DeployQL / LintDB

Vector Database with support for late interaction and token level embeddings.
https://www.lintdb.com/
Apache License 2.0
53 stars 2 forks source link

Add a schema to the database #38

Closed mtbarta closed 3 months ago

mtbarta commented 3 months ago

This is a major change.

breaking changes

We introduce a schema to the database. We can index/store/filter by different data types, and we can compose different queries and ways to score.

What problem does this solve?

ColBERT and more heavyweight retrieval mechanisms can be slow, because there are more embeddings to compare per document. This makes it necessary to filter documents or iteratively reduce the amount of documents scored.

How did we solve it?

Schemas enable more flexible queries. Filtering becomes an option, and we can choose to score documents based on each matched element.

DocumentProcessor

Our main new abstraction is document processing. This has been broken out from index writing. The DocProcessor branches for each data type supported, and we optionally quantize tensors as part of this.

ColBERT fields are a special case.

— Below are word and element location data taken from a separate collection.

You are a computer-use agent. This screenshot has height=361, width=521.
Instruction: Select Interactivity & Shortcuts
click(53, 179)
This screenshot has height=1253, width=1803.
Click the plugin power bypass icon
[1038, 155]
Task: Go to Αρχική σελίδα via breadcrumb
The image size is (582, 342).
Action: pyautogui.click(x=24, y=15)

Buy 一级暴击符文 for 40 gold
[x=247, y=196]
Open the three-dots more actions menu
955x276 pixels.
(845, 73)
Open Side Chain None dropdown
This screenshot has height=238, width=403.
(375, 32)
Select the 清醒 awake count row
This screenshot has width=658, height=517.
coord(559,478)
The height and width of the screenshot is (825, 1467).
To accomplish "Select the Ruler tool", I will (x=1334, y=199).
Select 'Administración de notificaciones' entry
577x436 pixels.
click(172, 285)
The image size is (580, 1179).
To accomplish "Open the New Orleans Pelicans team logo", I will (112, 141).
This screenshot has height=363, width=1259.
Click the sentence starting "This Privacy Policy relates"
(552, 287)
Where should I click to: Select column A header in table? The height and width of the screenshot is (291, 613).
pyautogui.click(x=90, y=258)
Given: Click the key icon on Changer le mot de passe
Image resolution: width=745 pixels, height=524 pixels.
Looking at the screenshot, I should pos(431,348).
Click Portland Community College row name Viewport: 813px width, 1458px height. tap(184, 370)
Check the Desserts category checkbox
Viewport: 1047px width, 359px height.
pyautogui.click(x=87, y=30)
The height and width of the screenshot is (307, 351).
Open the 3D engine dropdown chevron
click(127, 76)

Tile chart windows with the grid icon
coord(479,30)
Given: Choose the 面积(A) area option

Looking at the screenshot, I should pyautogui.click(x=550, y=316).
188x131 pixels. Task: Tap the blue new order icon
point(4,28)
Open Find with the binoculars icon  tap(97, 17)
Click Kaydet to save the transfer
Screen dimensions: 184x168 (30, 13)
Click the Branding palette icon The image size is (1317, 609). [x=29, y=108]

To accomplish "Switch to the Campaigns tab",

ColBERT is both indexed and contextual, in that we search the index but don't retrieve data from that field. During scoring, we scan the context field to get all token embeddings at once.

Scoring

Retrievers have been generalized into scoring. It's still a WIP, but we have the concept of retrieval and ranking. Combined with different types of fields, we can think of ColBERT as indexed with contextual data and XTR as indexed only.

Collections

Collections have been removed. Collections enabled an easier way to index data by passing text and automatically embedding it in LintDB. However, this conflates the main idea behind LintDB -- storing and retrieving. We see collections coming back as extensions within the Python library.

Python bindings

Python bindings were using SWIG. SWIG files used a custom syntax to define what C++ was bound to Python. This became difficult to maintain, because some of our data objects made sense to be translated to Python dictionaries. This wasn't simple to accomplish.

We've migrated to nanobind instead of SWIG. Nanobind is declared in C++ directly. There are still some growing pains with this, but it's much clearer how to define, override, or rename our bindings.

Documentation

Documentation is moving to mkdocs instead of sphinx. The main problem here was versioning our documentation. Sphinx did not have a clear enough way to handle this automatically. Mkdocs, however, has mike to version docs.

We haven't figured out all of the bugs with translating our docstrings, but fixing this seems doable.